• _Written instruction_
Copy out every line of the records below word for word, keeping each line as it is.

»»

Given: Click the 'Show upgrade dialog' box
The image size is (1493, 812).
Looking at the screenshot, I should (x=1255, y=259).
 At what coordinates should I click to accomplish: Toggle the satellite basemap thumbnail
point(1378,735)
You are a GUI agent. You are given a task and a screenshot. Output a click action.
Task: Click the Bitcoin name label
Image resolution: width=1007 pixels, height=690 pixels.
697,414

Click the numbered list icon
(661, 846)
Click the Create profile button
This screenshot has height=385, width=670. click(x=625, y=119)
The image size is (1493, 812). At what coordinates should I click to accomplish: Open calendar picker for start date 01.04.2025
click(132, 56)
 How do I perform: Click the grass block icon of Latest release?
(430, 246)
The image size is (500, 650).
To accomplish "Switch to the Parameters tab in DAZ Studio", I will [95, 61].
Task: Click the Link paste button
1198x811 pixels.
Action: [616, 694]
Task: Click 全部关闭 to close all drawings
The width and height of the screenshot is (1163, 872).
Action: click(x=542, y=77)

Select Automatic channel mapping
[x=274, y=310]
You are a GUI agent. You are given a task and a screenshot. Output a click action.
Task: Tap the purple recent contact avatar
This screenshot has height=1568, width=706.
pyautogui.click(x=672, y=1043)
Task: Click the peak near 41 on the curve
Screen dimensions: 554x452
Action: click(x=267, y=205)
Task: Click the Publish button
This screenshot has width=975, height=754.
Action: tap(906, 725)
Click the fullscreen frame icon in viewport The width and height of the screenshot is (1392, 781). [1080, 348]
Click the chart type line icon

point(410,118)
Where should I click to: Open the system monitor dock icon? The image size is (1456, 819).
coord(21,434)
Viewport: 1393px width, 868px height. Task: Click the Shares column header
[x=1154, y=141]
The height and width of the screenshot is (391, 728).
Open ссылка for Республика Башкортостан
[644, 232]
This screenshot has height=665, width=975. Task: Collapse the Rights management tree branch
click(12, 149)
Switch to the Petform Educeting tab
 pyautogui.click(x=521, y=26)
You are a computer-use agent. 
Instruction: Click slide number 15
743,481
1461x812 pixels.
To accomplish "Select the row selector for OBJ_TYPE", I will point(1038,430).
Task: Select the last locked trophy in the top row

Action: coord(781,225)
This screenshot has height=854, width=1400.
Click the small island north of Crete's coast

««

• _Output of the exercise_
Given: Click the 'Show upgrade dialog' box
The image size is (1493, 812).
Looking at the screenshot, I should (x=1255, y=259).
 At what coordinates should I click to accomplish: Toggle the satellite basemap thumbnail
point(1378,735)
You are a GUI agent. You are given a task and a screenshot. Output a click action.
Task: Click the Bitcoin name label
Image resolution: width=1007 pixels, height=690 pixels.
697,414

Click the numbered list icon
(661, 846)
Click the Create profile button
This screenshot has height=385, width=670. click(x=625, y=119)
The image size is (1493, 812). At what coordinates should I click to accomplish: Open calendar picker for start date 01.04.2025
click(132, 56)
 How do I perform: Click the grass block icon of Latest release?
(430, 246)
The image size is (500, 650).
To accomplish "Switch to the Parameters tab in DAZ Studio", I will [95, 61].
Task: Click the Link paste button
1198x811 pixels.
Action: [616, 694]
Task: Click 全部关闭 to close all drawings
The width and height of the screenshot is (1163, 872).
Action: click(x=542, y=77)

Select Automatic channel mapping
[x=274, y=310]
You are a GUI agent. You are given a task and a screenshot. Output a click action.
Task: Tap the purple recent contact avatar
This screenshot has height=1568, width=706.
pyautogui.click(x=672, y=1043)
Task: Click the peak near 41 on the curve
Screen dimensions: 554x452
Action: click(x=267, y=205)
Task: Click the Publish button
This screenshot has width=975, height=754.
Action: tap(906, 725)
Click the fullscreen frame icon in viewport The width and height of the screenshot is (1392, 781). [1080, 348]
Click the chart type line icon

point(410,118)
Where should I click to: Open the system monitor dock icon? The image size is (1456, 819).
coord(21,434)
Viewport: 1393px width, 868px height. Task: Click the Shares column header
[x=1154, y=141]
The height and width of the screenshot is (391, 728).
Open ссылка for Республика Башкортостан
[644, 232]
This screenshot has height=665, width=975. Task: Collapse the Rights management tree branch
click(12, 149)
Switch to the Petform Educeting tab
 pyautogui.click(x=521, y=26)
You are a computer-use agent. 
Instruction: Click slide number 15
743,481
1461x812 pixels.
To accomplish "Select the row selector for OBJ_TYPE", I will point(1038,430).
Task: Select the last locked trophy in the top row

Action: coord(781,225)
This screenshot has height=854, width=1400.
Click the small island north of Crete's coast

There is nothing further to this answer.